Dataset: Begin

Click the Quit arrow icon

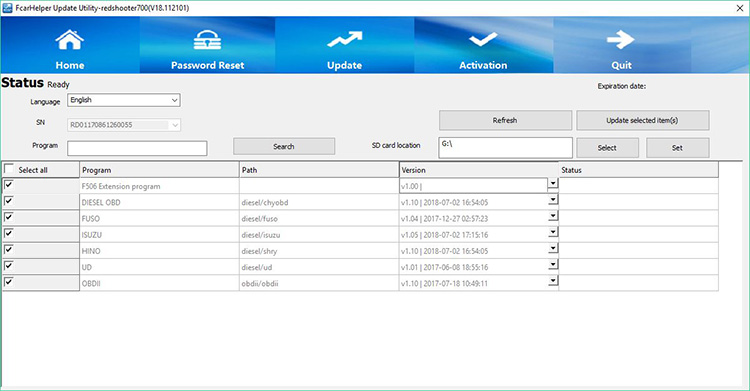[621, 40]
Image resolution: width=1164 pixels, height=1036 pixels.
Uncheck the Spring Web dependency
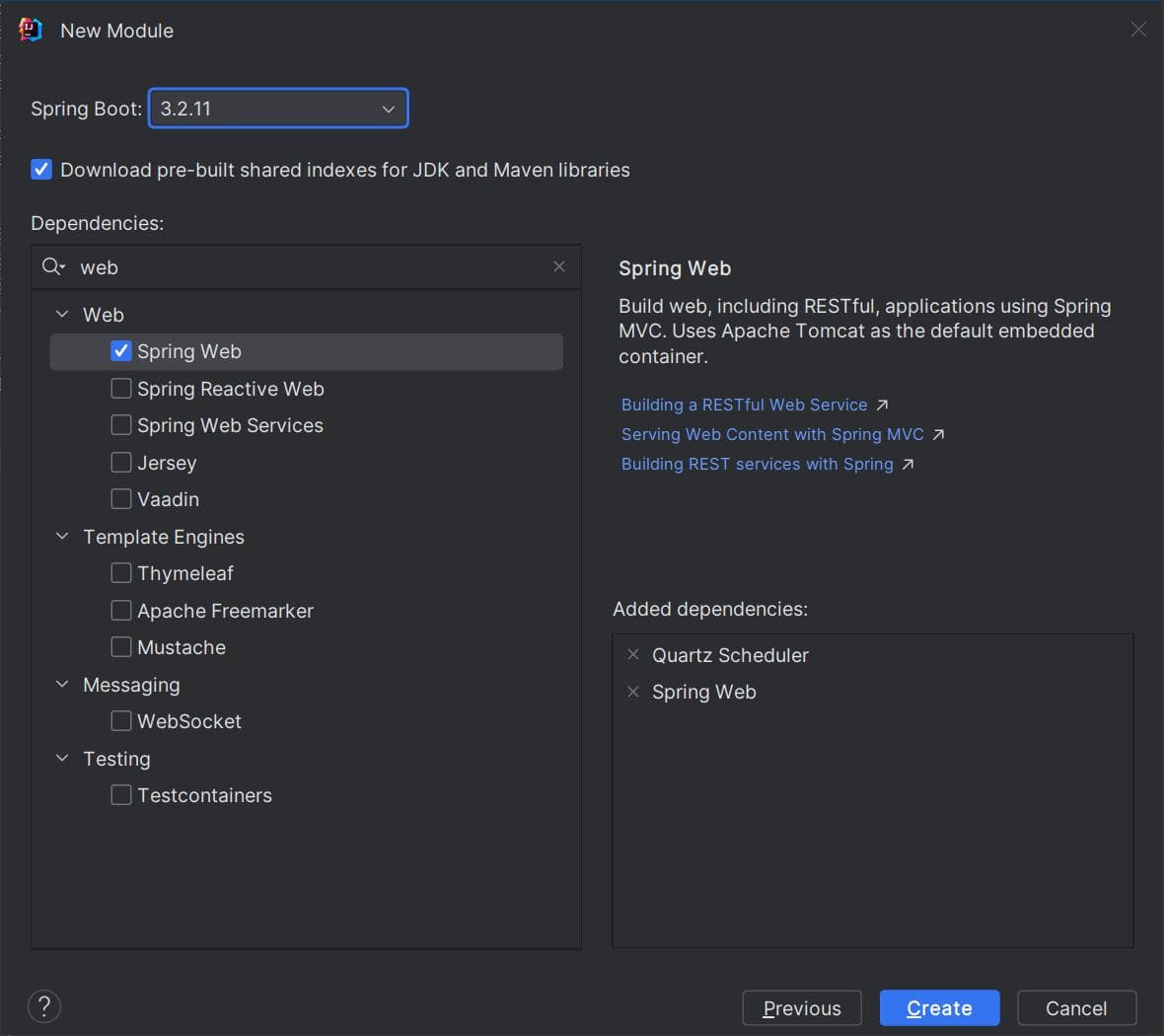click(x=121, y=351)
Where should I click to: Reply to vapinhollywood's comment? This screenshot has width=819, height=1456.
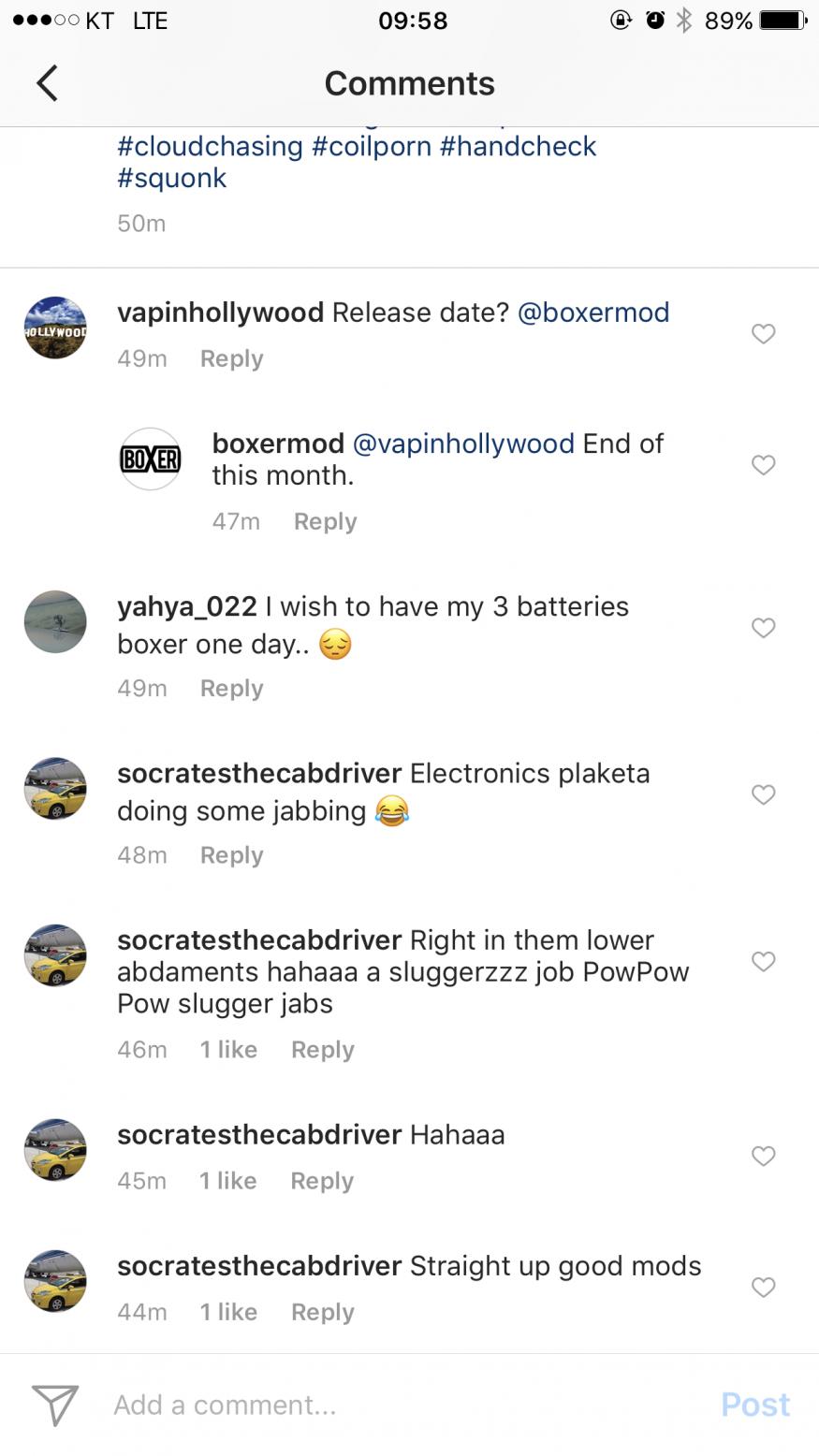point(231,359)
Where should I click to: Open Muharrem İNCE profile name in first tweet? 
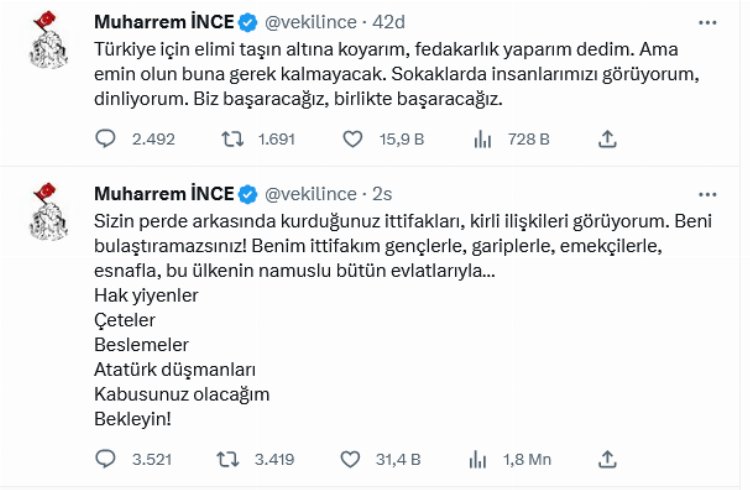tap(163, 22)
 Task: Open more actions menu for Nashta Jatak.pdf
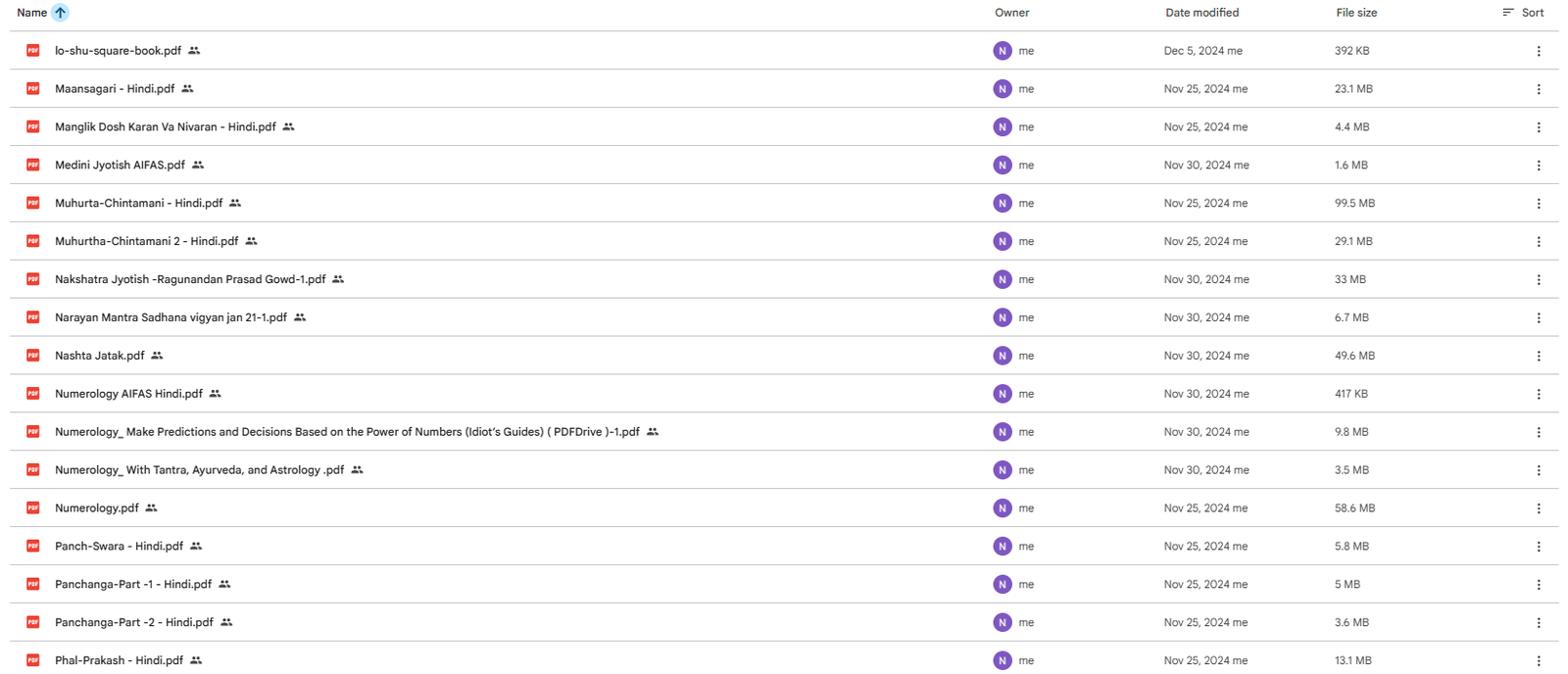pos(1538,356)
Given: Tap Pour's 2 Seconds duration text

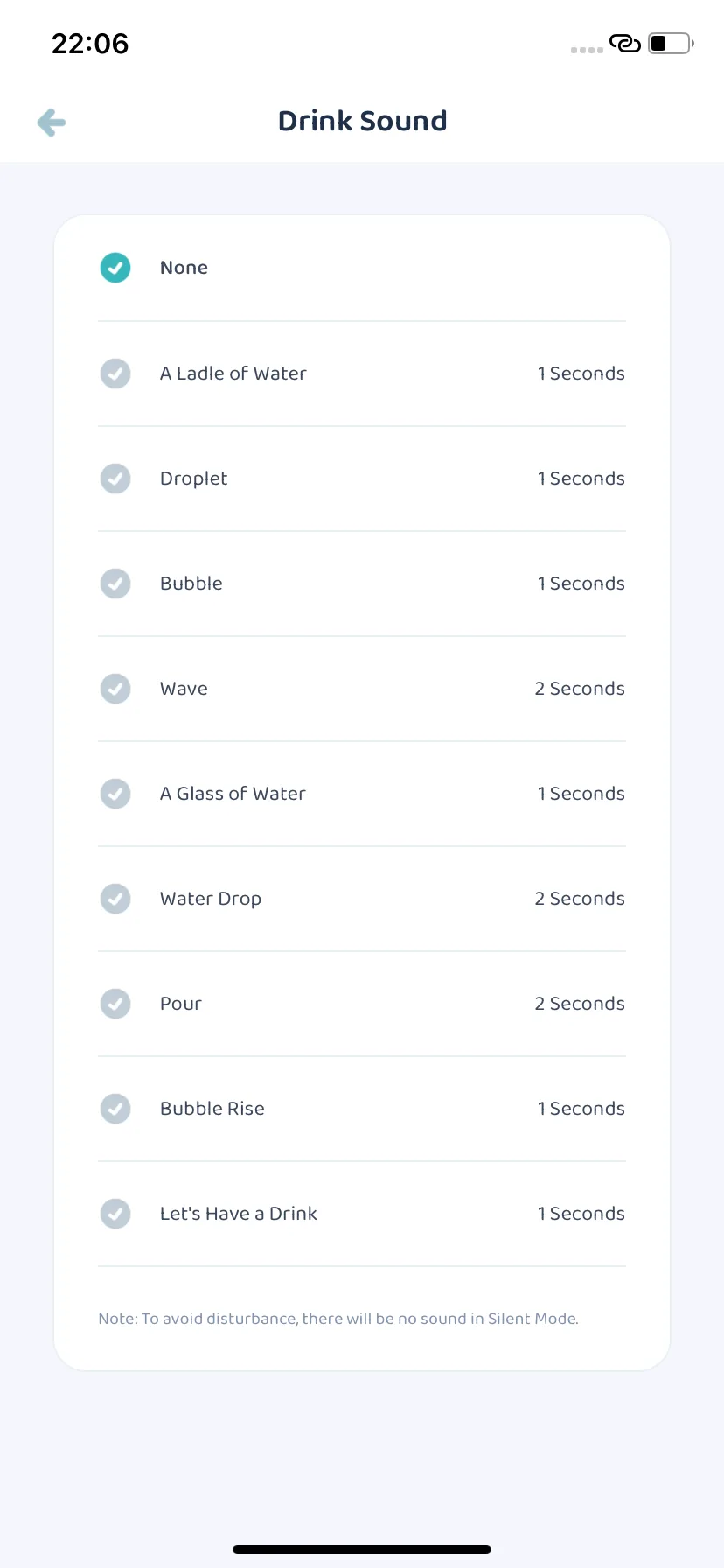Looking at the screenshot, I should click(x=580, y=1004).
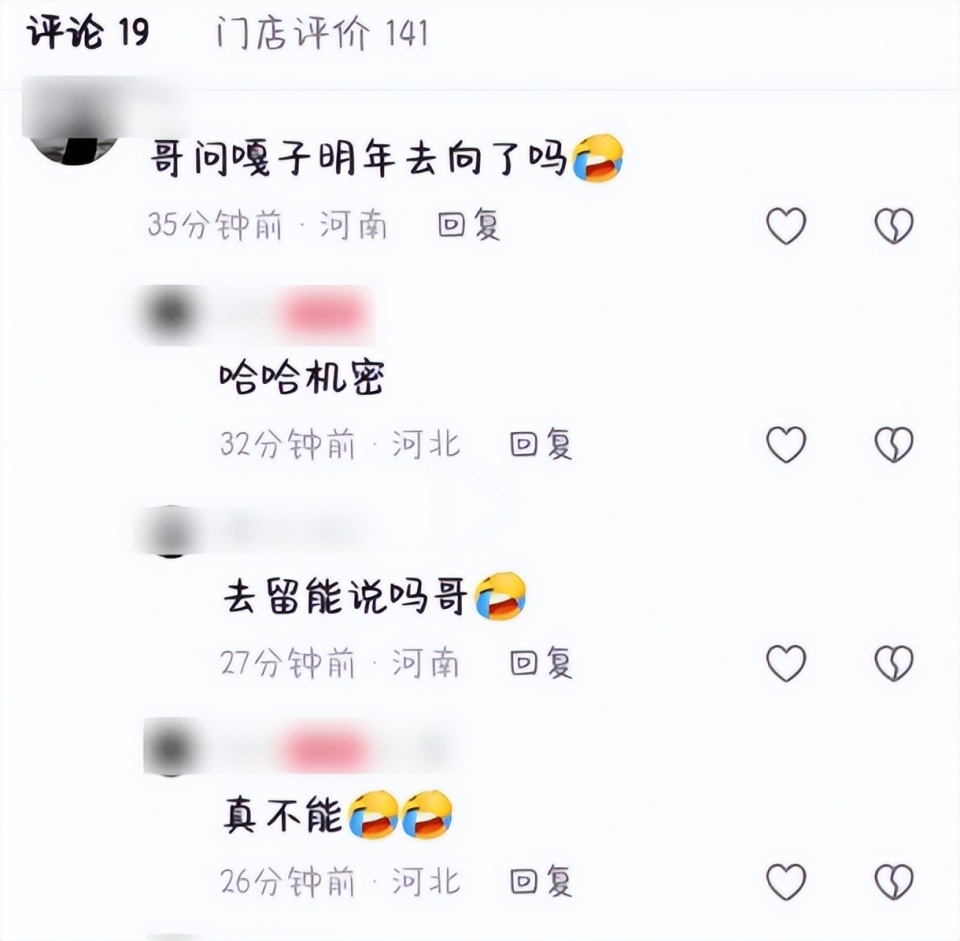
Task: Reply to the 27分钟前 河南 comment
Action: 541,662

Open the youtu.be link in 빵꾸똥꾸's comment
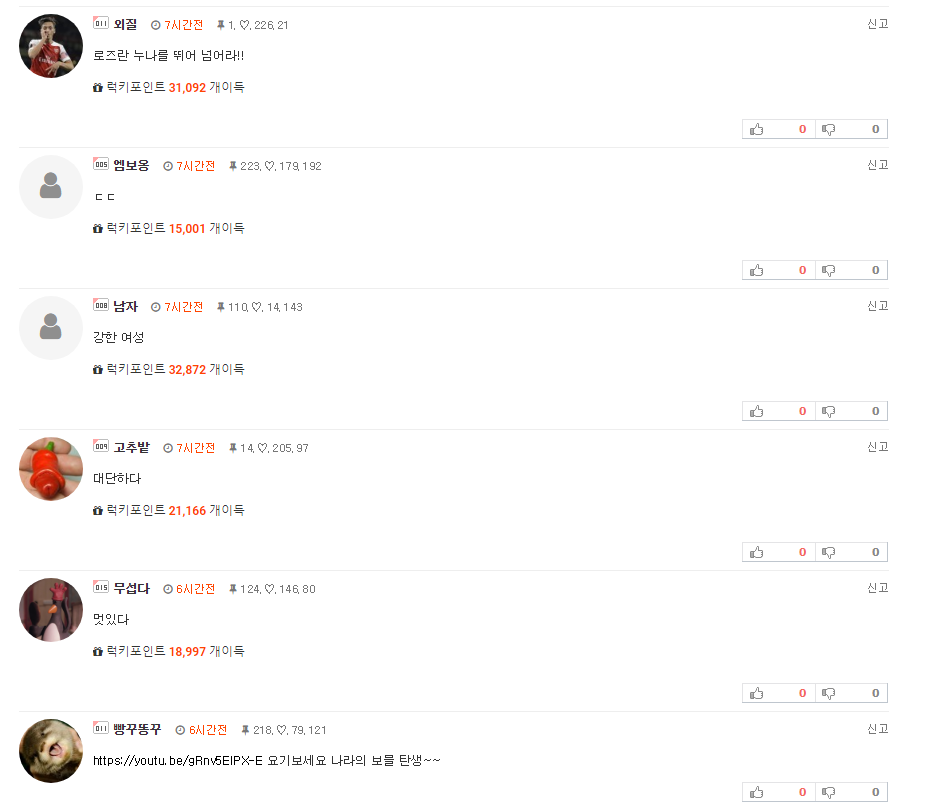(x=177, y=760)
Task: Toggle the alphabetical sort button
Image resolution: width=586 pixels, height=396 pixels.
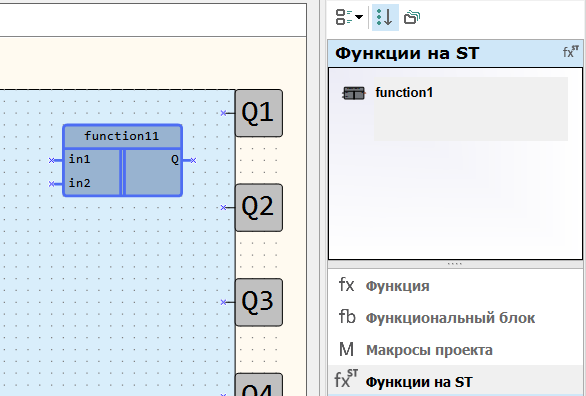Action: pos(385,17)
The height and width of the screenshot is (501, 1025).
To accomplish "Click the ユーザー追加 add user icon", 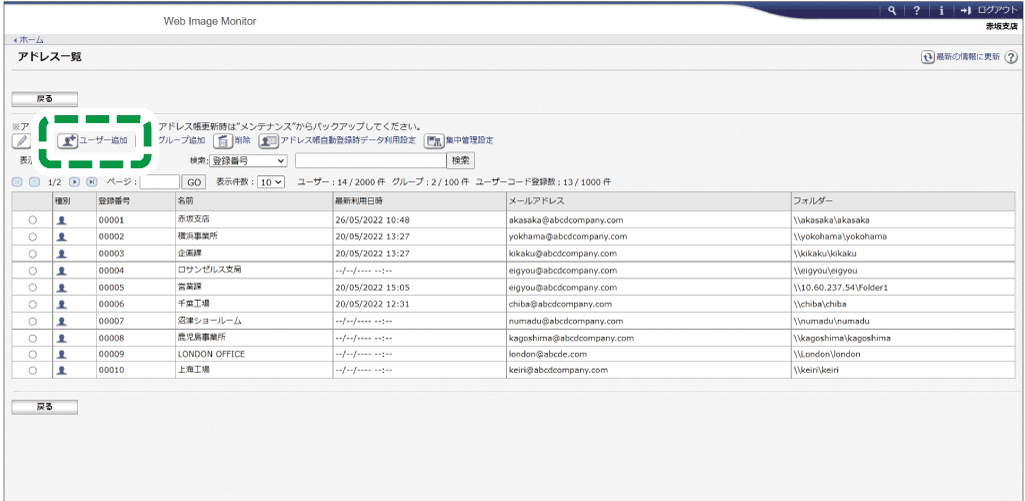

Dataset: End

*What to work on*
Each entry is to be given again exactly as it stands, with its pictures removed.

*Task response*
Click the Quit arrow icon

[621, 40]
Image resolution: width=1164 pixels, height=1036 pixels.
Uncheck the Spring Web dependency
click(x=121, y=351)
Where should I click to: Reply to vapinhollywood's comment? This screenshot has width=819, height=1456.
point(231,359)
Where should I click to: Open Muharrem İNCE profile name in first tweet? 
tap(163, 22)
 Task: Open more actions menu for Nashta Jatak.pdf
pos(1538,356)
Given: Tap Pour's 2 Seconds duration text

Looking at the screenshot, I should click(x=580, y=1004).
Task: Reply to the 27分钟前 河南 comment
Action: 541,662

Open the youtu.be link in 빵꾸똥꾸's comment
(x=177, y=760)
Task: Toggle the alphabetical sort button
Image resolution: width=586 pixels, height=396 pixels.
Action: pos(385,17)
The height and width of the screenshot is (501, 1025).
To accomplish "Click the ユーザー追加 add user icon", 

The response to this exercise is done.